鍋に五合分の米を入れ、火を起こす。冷静に考えれば、俺の体はボロボロなのだ。一度に味の濃いものを大量に摂取してしまえば、体がびっくりしてしまう。本で読んだうろ覚えの知識だが、飢えた人間が大量の食事をするとショックで死んでしまうこともあるという。冷静になれ俺。BE COOL BE COOL


 50分程で米が炊けた。無洗米は味は確かにおちるが本当に便利だ。多少緩い感じになってしまったがおじやにする予定なので問題なし。水と味噌、塩、醤油にイノシシと角クマの肉を投入しさらに10分程煮込む。最後に生姜を入れて完成だ。めっちゃいい匂い。苦労して作った甲斐がある。早速実食。アツアツのおじやを鍋から直接スプーンでいただく。味噌の香りが口の中一杯に広がる。一口噛めば、いい感じに蕩けた米の甘み、シビエ特有の旨みが一体となり口内を駆け抜ける。これまたシビエ特有の臭みあるにはあるが生姜によってかなり緩和されておりむしろ一種のアクセントなっている。またできたてのアツアツであることと、生姜のおかげで体の中からポカポカしてくる。疲労と寒さで弱った体には最高の一品だ。手が、口が止まらない。イノシシ肉も美味いが、それ以上に角クマの肉が美味い。多少筋ばって固いのだが、噛めば噛むほど味がでる。クマ肉特有の癖もあるのだが噛めば噛むほど、喰えば食うほど力がわいてくる感じがする。


 気づけば全部食ってしまった。体のことを考えて食い過ぎに注意していたのに、あまりの美味さに我を忘れて完食してしまった。やっちまった感が半端ない。しかし後悔はしていない。これで死んだとしても美味いもの食って死んだのだから本望だ。てかこの程度で俺が死ぬわけない。俺の胃袋は宇宙だ。


 火を消して炭を回収しておく。水分さえ飛ばせば再利用可能なのだ。じいちゃん曰く、よい炭とは何度でも使えるものなのだそうだ。鍋を外の雪で簡単に洗った後、怪我の経過を確認しておく。右腕と左腿の傷はさすがにまだくっついてはいないが、化膿もしておらず順調に回復しているようだ。とりあえず包帯を替えておく。肋骨と尺骨も当然折れたままだ。汗をかいているので包帯を替えておく。


 昔、俺が4歳のころ居眠りのトラックに撥ねられたことがあった。時速80キロの大型トラックに撥ねられる幼児。普通なら死んでしまう、運よく生きていても日常生活に支障をきたす怪我負うところだろうが、俺は骨折と内臓にダメージを負ったものの2か月の入院で全快した。両親は泣いて喜んだが、医者はなぜ生きているんだと首をかしげたという。今回はそれ以来の大怪我だが、しっかり栄養と休息さえとれば回復するだろう。

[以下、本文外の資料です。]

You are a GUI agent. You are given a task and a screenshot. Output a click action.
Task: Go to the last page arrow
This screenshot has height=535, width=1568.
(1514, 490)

 包帯を替え終わるとオオカミたちが戻ってきた。それぞれ口に角の生えたウサギをくわえている。この雪の中狩りをしてきたようだ。この調子なら食糧は全く心配しなくよさそうだ。最悪加工した肉がくさってもどうにかなる。オオカミ達を撫でているうちに強烈な睡魔が襲ってきたので逆らわず寝ることにする。



 こっちの世界に来てから90日(地球時間で)経った。怪我もようやく全快した。体に違和感がないので裂傷も骨折もきれいにくっついてくれたのだろう。自分の体力、回復力に感謝である。


 オオカミ達との関係も良好だ。オスの方をタロウ、メスの方をシッペイと名付けた。名前の由来は昔話の化物退治に登場名犬するである。2頭ともこの三か月で成長し20センチばかり大きくなった。しかしまだまだ甘えたい盛りなのだろうかなり積極的にスキンシップをとってくる。俺じゃなかったら普通に死んでる。


 しかし困ったこともある。米がなくなってしまった。肉はタロウとシッペイが狩ってきてくれるので問題ないが主食がなくなったのは痛い。俺はお米好きなのだ。回復のためかとにかく腹が減ってバクバク食っていたら気づいたらなくなっていた。こっちの世界に米があるかどうかわからないのでかなりショックである。


 困ったことの二つ目として、雪が止まないことがあげられる。2メートル近く降っているし、気温もマイナス20℃だ。持ってきていた防寒具だけでは凌ぎきれなかっただろう。角クマの毛皮とタロウ達のぬくもりがなければ間違いなく死んでいた。そろそろ雪もやんでくれてもいいだろうに。

 そして最も俺を悩ましているのが、トイレットペーパーがなくなってしまったことだ。もともとキレがいいのであまり紙を使わなくてもよかったのだが、手に入るあてもないので常にギリギリの戦いを繰り広げていたのだが、遂に先ほどの戦いにおいて使い切ってしまった。これからどうやってケツを拭こう...


 まあ悩んでもどうにもならないことは考えないようにしよう。前向きに今できることをするだけである。具体的にはストレッチと体幹トレーニングだ。流石に3か月近くの療養生活で俺の体は萎え、固くなってしまった。筋力を戻すためにトレーニングをするにしても間接や筋が固いと怪我をしやすくなってしまう。一流の競技者こそ柔軟と基礎トレーニングを徹底するというから俺もそれにあやかろう。もともとかなり柔らかい方だし、体を動かすのも好きだし、ストレッチと腹筋、背筋、腕立て、スクワットに励もう。